What you need to do ::
Can you write out the listing below again, switching every "GUI agent" to "screen agent" and leaving everything else unchanged?
┌──
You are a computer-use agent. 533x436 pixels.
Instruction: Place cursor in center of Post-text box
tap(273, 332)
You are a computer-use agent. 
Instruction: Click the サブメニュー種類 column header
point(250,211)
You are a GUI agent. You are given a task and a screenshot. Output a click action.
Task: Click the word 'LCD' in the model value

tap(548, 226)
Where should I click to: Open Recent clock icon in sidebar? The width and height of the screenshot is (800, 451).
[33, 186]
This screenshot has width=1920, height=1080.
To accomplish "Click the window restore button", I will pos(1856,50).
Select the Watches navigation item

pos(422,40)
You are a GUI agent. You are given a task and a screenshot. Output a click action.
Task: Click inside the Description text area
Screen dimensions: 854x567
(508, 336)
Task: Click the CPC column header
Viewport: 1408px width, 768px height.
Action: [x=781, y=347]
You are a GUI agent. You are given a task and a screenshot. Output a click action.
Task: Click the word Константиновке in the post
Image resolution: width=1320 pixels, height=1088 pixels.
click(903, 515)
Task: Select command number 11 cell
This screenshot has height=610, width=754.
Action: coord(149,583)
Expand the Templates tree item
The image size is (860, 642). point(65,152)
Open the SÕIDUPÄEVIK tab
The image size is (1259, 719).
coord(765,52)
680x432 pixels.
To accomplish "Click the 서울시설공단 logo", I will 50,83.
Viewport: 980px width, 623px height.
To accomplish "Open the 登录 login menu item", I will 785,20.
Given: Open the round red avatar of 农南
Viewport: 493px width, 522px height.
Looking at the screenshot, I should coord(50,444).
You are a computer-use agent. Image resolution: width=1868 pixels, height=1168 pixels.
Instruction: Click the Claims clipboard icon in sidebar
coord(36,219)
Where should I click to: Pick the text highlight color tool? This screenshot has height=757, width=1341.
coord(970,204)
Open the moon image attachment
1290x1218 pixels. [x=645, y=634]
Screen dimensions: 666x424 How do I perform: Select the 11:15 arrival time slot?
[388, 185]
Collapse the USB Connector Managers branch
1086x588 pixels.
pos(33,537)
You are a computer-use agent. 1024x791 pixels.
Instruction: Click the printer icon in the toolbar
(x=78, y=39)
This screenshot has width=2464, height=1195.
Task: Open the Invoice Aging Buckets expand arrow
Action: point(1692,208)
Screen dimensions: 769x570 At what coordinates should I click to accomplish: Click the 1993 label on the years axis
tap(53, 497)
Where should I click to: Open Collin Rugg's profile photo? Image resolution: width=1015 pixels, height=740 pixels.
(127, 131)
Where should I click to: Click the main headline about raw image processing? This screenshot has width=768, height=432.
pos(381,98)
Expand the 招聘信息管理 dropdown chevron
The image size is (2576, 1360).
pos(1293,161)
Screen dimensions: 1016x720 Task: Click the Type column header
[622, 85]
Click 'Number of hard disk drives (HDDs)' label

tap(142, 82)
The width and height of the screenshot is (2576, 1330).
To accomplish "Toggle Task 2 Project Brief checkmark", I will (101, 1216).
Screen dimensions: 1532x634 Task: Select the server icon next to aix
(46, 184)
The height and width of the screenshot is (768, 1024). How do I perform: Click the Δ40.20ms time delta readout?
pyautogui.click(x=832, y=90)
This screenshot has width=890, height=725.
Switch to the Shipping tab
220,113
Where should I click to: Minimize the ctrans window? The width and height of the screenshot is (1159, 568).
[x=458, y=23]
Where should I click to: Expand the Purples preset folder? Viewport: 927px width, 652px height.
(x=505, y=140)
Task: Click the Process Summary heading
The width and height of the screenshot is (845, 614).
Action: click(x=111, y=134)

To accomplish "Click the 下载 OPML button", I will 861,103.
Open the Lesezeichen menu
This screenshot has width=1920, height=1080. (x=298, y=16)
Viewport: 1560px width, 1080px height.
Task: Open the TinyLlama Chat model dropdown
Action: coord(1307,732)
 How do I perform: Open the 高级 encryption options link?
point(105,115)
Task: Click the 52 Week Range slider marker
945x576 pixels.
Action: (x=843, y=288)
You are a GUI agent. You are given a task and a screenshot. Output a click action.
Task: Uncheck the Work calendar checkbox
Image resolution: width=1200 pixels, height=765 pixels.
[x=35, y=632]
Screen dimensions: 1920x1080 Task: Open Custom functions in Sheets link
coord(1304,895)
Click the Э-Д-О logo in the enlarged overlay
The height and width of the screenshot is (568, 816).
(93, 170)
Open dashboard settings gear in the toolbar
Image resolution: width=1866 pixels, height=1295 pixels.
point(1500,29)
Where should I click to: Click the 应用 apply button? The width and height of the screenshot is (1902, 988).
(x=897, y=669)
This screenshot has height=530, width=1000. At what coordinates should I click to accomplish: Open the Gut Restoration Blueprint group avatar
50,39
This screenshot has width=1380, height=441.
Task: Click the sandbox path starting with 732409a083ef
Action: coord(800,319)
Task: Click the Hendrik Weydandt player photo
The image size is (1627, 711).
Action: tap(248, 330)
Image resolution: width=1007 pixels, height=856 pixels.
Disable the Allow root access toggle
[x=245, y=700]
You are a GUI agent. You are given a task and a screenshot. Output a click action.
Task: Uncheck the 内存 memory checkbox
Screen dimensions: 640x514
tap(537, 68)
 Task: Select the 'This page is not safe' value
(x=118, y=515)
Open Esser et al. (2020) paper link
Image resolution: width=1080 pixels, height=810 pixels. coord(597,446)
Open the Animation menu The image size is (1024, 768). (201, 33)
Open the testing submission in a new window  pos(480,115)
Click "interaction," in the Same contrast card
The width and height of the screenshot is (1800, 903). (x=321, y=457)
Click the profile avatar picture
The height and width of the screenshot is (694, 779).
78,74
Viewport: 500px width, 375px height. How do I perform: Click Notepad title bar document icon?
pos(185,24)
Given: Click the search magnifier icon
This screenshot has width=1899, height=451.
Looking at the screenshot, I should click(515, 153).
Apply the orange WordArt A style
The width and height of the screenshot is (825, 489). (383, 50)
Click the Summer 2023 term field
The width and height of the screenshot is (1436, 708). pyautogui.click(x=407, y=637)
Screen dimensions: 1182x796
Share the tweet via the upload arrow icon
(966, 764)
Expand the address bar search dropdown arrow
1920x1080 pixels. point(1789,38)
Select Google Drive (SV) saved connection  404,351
└──
Problem solution ::
You are a computer-use agent. 533x436 pixels.
Instruction: Place cursor in center of Post-text box
tap(273, 332)
You are a computer-use agent. 
Instruction: Click the サブメニュー種類 column header
point(250,211)
You are a screen agent. You are given a task and a screenshot. Output a click action.
Task: Click the word 'LCD' in the model value

tap(548, 226)
Where should I click to: Open Recent clock icon in sidebar? The width and height of the screenshot is (800, 451).
[33, 186]
This screenshot has width=1920, height=1080.
To accomplish "Click the window restore button", I will pos(1856,50).
Select the Watches navigation item

pos(422,40)
You are a screen agent. You are given a task and a screenshot. Output a click action.
Task: Click inside the Description text area
Screen dimensions: 854x567
(508, 336)
Task: Click the CPC column header
Viewport: 1408px width, 768px height.
Action: [x=781, y=347]
You are a screen agent. You are given a task and a screenshot. Output a click action.
Task: Click the word Константиновке in the post
Image resolution: width=1320 pixels, height=1088 pixels.
click(903, 515)
Task: Select command number 11 cell
This screenshot has height=610, width=754.
Action: coord(149,583)
Expand the Templates tree item
The image size is (860, 642). point(65,152)
Open the SÕIDUPÄEVIK tab
The image size is (1259, 719).
coord(765,52)
680x432 pixels.
To accomplish "Click the 서울시설공단 logo", I will 50,83.
Viewport: 980px width, 623px height.
To accomplish "Open the 登录 login menu item", I will 785,20.
Given: Open the round red avatar of 农南
Viewport: 493px width, 522px height.
Looking at the screenshot, I should coord(50,444).
You are a computer-use agent. Image resolution: width=1868 pixels, height=1168 pixels.
Instruction: Click the Claims clipboard icon in sidebar
coord(36,219)
Where should I click to: Pick the text highlight color tool? This screenshot has height=757, width=1341.
coord(970,204)
Open the moon image attachment
1290x1218 pixels. [x=645, y=634]
Screen dimensions: 666x424 How do I perform: Select the 11:15 arrival time slot?
[388, 185]
Collapse the USB Connector Managers branch
1086x588 pixels.
pos(33,537)
You are a computer-use agent. 1024x791 pixels.
Instruction: Click the printer icon in the toolbar
(x=78, y=39)
This screenshot has width=2464, height=1195.
Task: Open the Invoice Aging Buckets expand arrow
Action: point(1692,208)
Screen dimensions: 769x570 At what coordinates should I click to accomplish: Click the 1993 label on the years axis
tap(53, 497)
Where should I click to: Open Collin Rugg's profile photo? Image resolution: width=1015 pixels, height=740 pixels.
(127, 131)
Where should I click to: Click the main headline about raw image processing? This screenshot has width=768, height=432.
pos(381,98)
Expand the 招聘信息管理 dropdown chevron
The image size is (2576, 1360).
pos(1293,161)
Screen dimensions: 1016x720 Task: Click the Type column header
[622, 85]
Click 'Number of hard disk drives (HDDs)' label

tap(142, 82)
The width and height of the screenshot is (2576, 1330).
To accomplish "Toggle Task 2 Project Brief checkmark", I will (101, 1216).
Screen dimensions: 1532x634 Task: Select the server icon next to aix
(46, 184)
The height and width of the screenshot is (768, 1024). How do I perform: Click the Δ40.20ms time delta readout?
pyautogui.click(x=832, y=90)
This screenshot has width=890, height=725.
Switch to the Shipping tab
220,113
Where should I click to: Minimize the ctrans window? The width and height of the screenshot is (1159, 568).
[x=458, y=23]
Where should I click to: Expand the Purples preset folder? Viewport: 927px width, 652px height.
(x=505, y=140)
Task: Click the Process Summary heading
The width and height of the screenshot is (845, 614).
Action: click(x=111, y=134)

To accomplish "Click the 下载 OPML button", I will 861,103.
Open the Lesezeichen menu
This screenshot has width=1920, height=1080. (x=298, y=16)
Viewport: 1560px width, 1080px height.
Task: Open the TinyLlama Chat model dropdown
Action: coord(1307,732)
 How do I perform: Open the 高级 encryption options link?
point(105,115)
Task: Click the 52 Week Range slider marker
945x576 pixels.
Action: (x=843, y=288)
You are a screen agent. You are given a task and a screenshot. Output a click action.
Task: Uncheck the Work calendar checkbox
Image resolution: width=1200 pixels, height=765 pixels.
[x=35, y=632]
Screen dimensions: 1920x1080 Task: Open Custom functions in Sheets link
coord(1304,895)
Click the Э-Д-О logo in the enlarged overlay
The height and width of the screenshot is (568, 816).
(93, 170)
Open dashboard settings gear in the toolbar
Image resolution: width=1866 pixels, height=1295 pixels.
point(1500,29)
Where should I click to: Click the 应用 apply button? The width and height of the screenshot is (1902, 988).
(x=897, y=669)
This screenshot has height=530, width=1000. At what coordinates should I click to accomplish: Open the Gut Restoration Blueprint group avatar
50,39
This screenshot has width=1380, height=441.
Task: Click the sandbox path starting with 732409a083ef
Action: coord(800,319)
Task: Click the Hendrik Weydandt player photo
The image size is (1627, 711).
Action: tap(248, 330)
Image resolution: width=1007 pixels, height=856 pixels.
Disable the Allow root access toggle
[x=245, y=700]
You are a screen agent. You are given a task and a screenshot. Output a click action.
Task: Uncheck the 内存 memory checkbox
Screen dimensions: 640x514
tap(537, 68)
 Task: Select the 'This page is not safe' value
(x=118, y=515)
Open Esser et al. (2020) paper link
Image resolution: width=1080 pixels, height=810 pixels. coord(597,446)
Open the Animation menu The image size is (1024, 768). (201, 33)
Open the testing submission in a new window  pos(480,115)
Click "interaction," in the Same contrast card
The width and height of the screenshot is (1800, 903). (x=321, y=457)
Click the profile avatar picture
The height and width of the screenshot is (694, 779).
78,74
Viewport: 500px width, 375px height. How do I perform: Click Notepad title bar document icon?
pos(185,24)
Given: Click the search magnifier icon
This screenshot has width=1899, height=451.
Looking at the screenshot, I should click(515, 153).
Apply the orange WordArt A style
The width and height of the screenshot is (825, 489). (383, 50)
Click the Summer 2023 term field
The width and height of the screenshot is (1436, 708). pyautogui.click(x=407, y=637)
Screen dimensions: 1182x796
Share the tweet via the upload arrow icon
(966, 764)
Expand the address bar search dropdown arrow
1920x1080 pixels. point(1789,38)
Select Google Drive (SV) saved connection  404,351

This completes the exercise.